(Dataset entries)
------------------------------------------------

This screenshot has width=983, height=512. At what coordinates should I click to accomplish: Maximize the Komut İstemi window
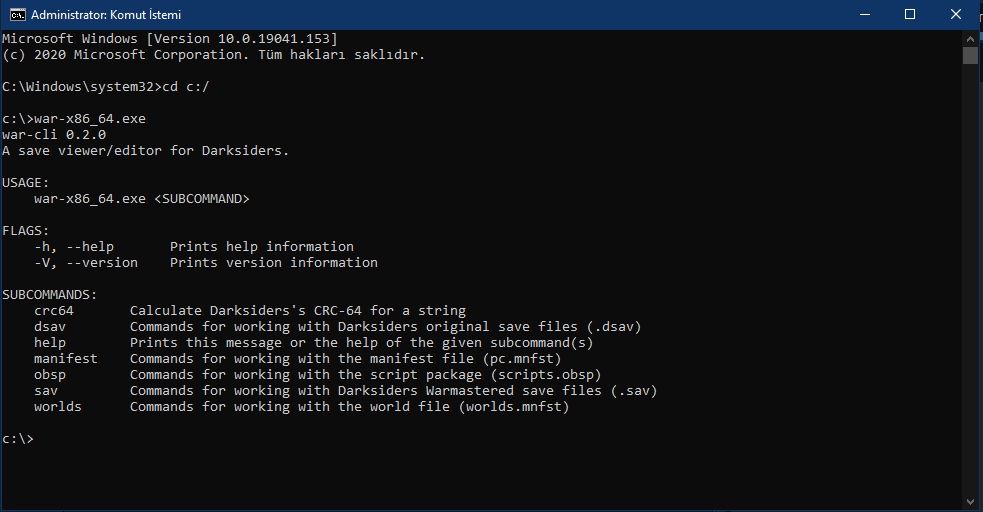910,15
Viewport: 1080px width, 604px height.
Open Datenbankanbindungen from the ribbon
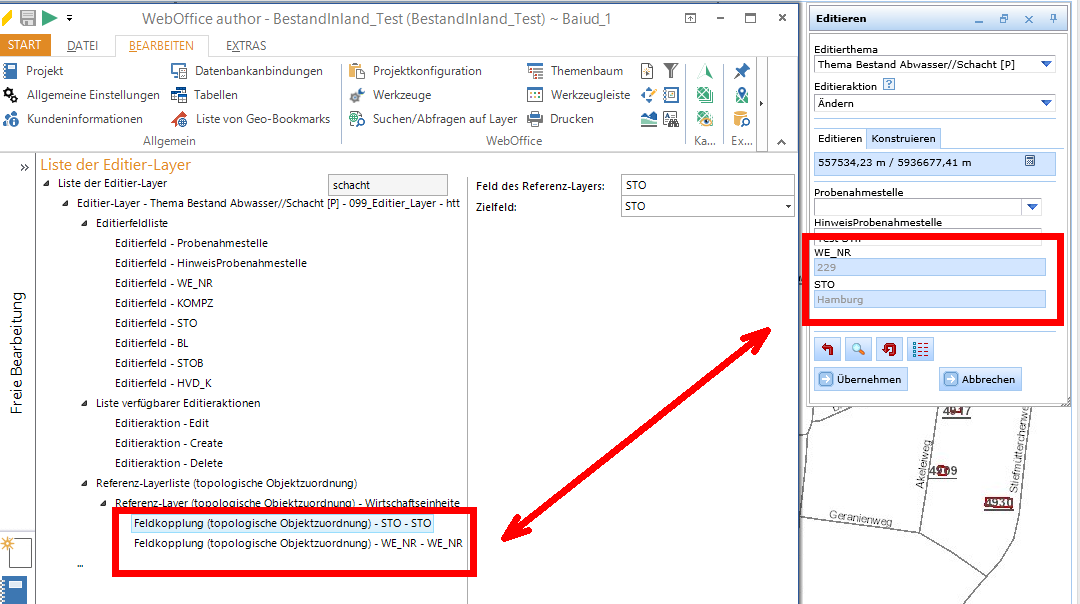coord(179,71)
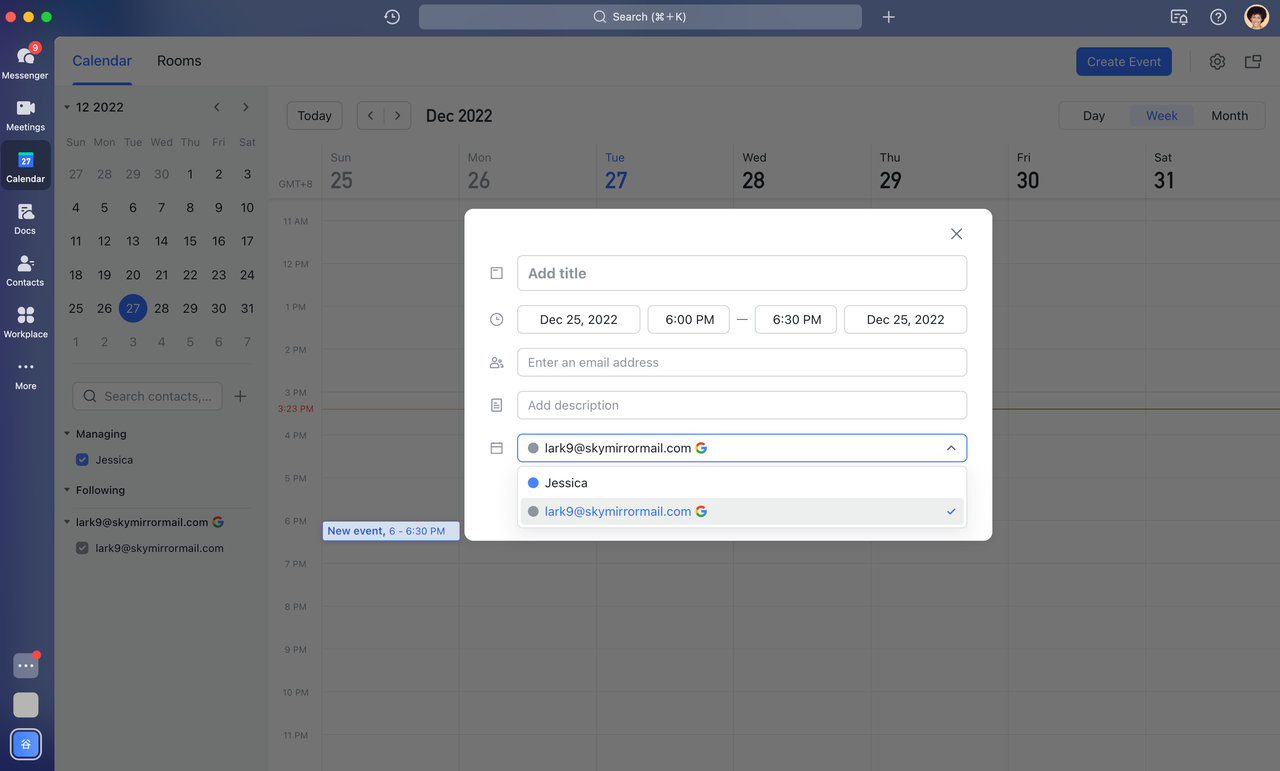Toggle the lark9@skymirrormail.com calendar checkbox

83,548
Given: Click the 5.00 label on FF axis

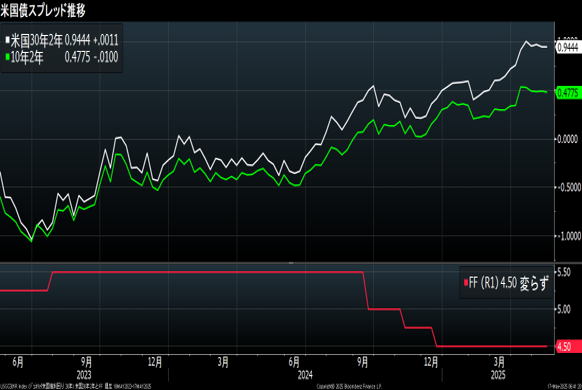Looking at the screenshot, I should 564,309.
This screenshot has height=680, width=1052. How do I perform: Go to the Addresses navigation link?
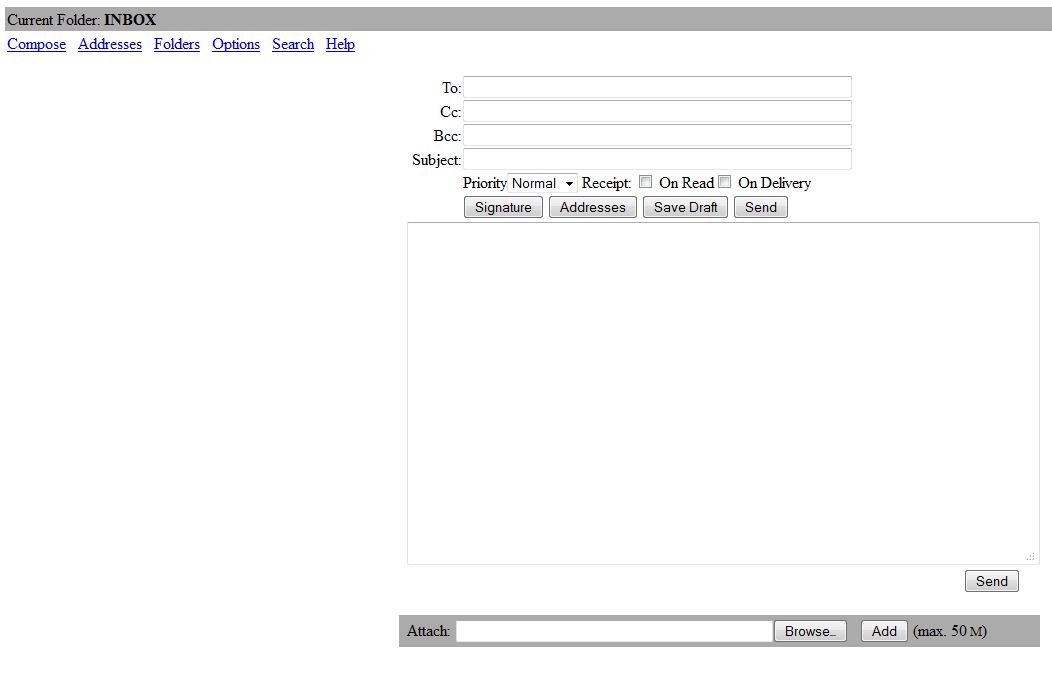110,44
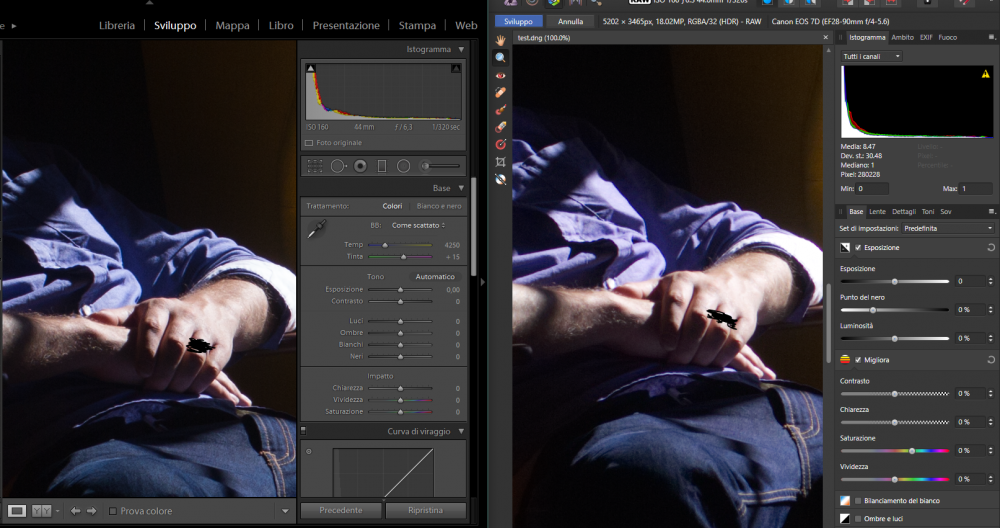Click the Min value input field
Screen dimensions: 1000x528
point(872,188)
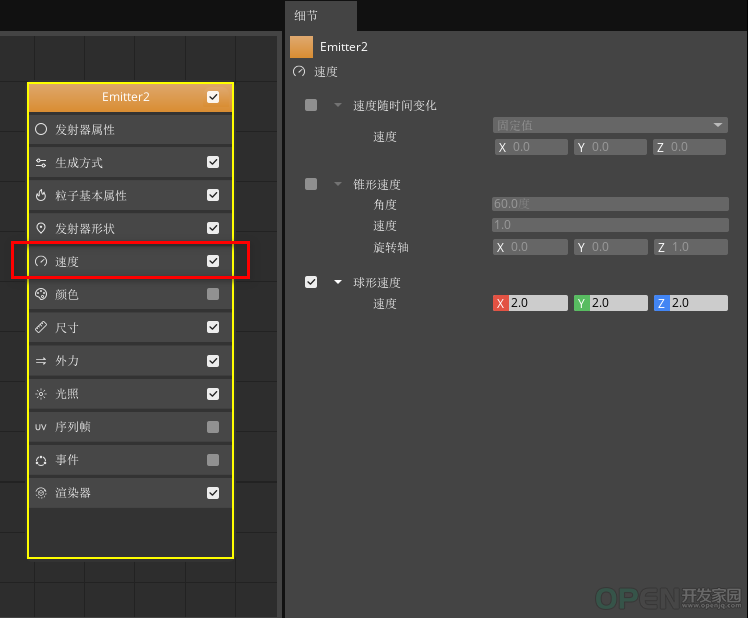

------------------------------------------------

Work instruction:
Repeat exactly the lines from the one containing "This screenshot has height=680, width=1052." to the last line of the records above, including both, and leave out any pictures.

Output below:
This screenshot has height=680, width=1052. How do I perform: Go to the Addresses navigation link?
110,44
Click the Min value input field
Screen dimensions: 1000x528
point(872,188)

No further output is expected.